- [Written instruction]
Print the KSperm() R documentation page below in full, word for word, from the header line through the closing note on pv.adj.

- [Source text]
KSperm {NU.Learning} | R Documentation |
Simulate a p-value for the significance of the Kolmogorov-Smirnov D-statistic from confirm().
Description
For a given confirm() output object, KSperm() simulates the NULL distribution of LTDs or LRCs resulting from Purely Random Clusterings of experimental units within the parent data.frame. This NULL distribution is discrete because Local Effect-Size estimates are TIED within-clusters. The observed D-Statistic from confirm() is compared with new NULL order statistics computed by KSperm(), again using stats::ks.test. When KSperm() is called immediately after confirm() and the seed value used in confirm() is known, then both the simulated p-value and the additional NULL KS-D order statistics generated by KSperm() will all be reproducible.
Usage
KSperm(x, reps=100)
Arguments
x |
An output object from confirm(). |
reps |
This is the number of new NULL KS-D statistics to generated. Each experimental unit is used at most once within each full replication. No clusters will be empty, but some may be "uninformative". |
Details
The observed value of the Kolmogorov-Smirnov D-statistic from confirm() is used here, but its "p.value" from ks.test() is not because it is badly biased downwards. This bias results because the distribution of LTDs or LRCs across clusters is always discrete, due to TIED values within clusters that typically also vary in size. Thus, KSperm() generates "reps" additional, independent, NULL values of KS-D and saves their order statistics. Finally, KSperm() compares the Observed KS-D from confirm() with its simulated NULL order statistics to estimate an appropriately "adjusted" p-value, pv.adj. Note that the simulated pv.adj value estimate cannot be less than 1/(reps).

- [Data provided]
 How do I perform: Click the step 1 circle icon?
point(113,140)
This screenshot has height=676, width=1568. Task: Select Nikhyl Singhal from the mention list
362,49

- [Solution to the problem]
KSperm {NU.Learning} | R Documentation |
Simulate a p-value for the significance of the Kolmogorov-Smirnov D-statistic from confirm().
Description
For a given confirm() output object, KSperm() simulates the NULL distribution of LTDs or LRCs resulting from Purely Random Clusterings of experimental units within the parent data.frame. This NULL distribution is discrete because Local Effect-Size estimates are TIED within-clusters. The observed D-Statistic from confirm() is compared with new NULL order statistics computed by KSperm(), again using stats::ks.test. When KSperm() is called immediately after confirm() and the seed value used in confirm() is known, then both the simulated p-value and the additional NULL KS-D order statistics generated by KSperm() will all be reproducible.
Usage
KSperm(x, reps=100)
Arguments
x |
An output object from confirm(). |
reps |
This is the number of new NULL KS-D statistics to generated. Each experimental unit is used at most once within each full replication. No clusters will be empty, but some may be "uninformative". |
Details
The observed value of the Kolmogorov-Smirnov D-statistic from confirm() is used here, but its "p.value" from ks.test() is not because it is badly biased downwards. This bias results because the distribution of LTDs or LRCs across clusters is always discrete, due to TIED values within clusters that typically also vary in size. Thus, KSperm() generates "reps" additional, independent, NULL values of KS-D and saves their order statistics. Finally, KSperm() compares the Observed KS-D from confirm() with its simulated NULL order statistics to estimate an appropriately "adjusted" p-value, pv.adj. Note that the simulated pv.adj value estimate cannot be less than 1/(reps).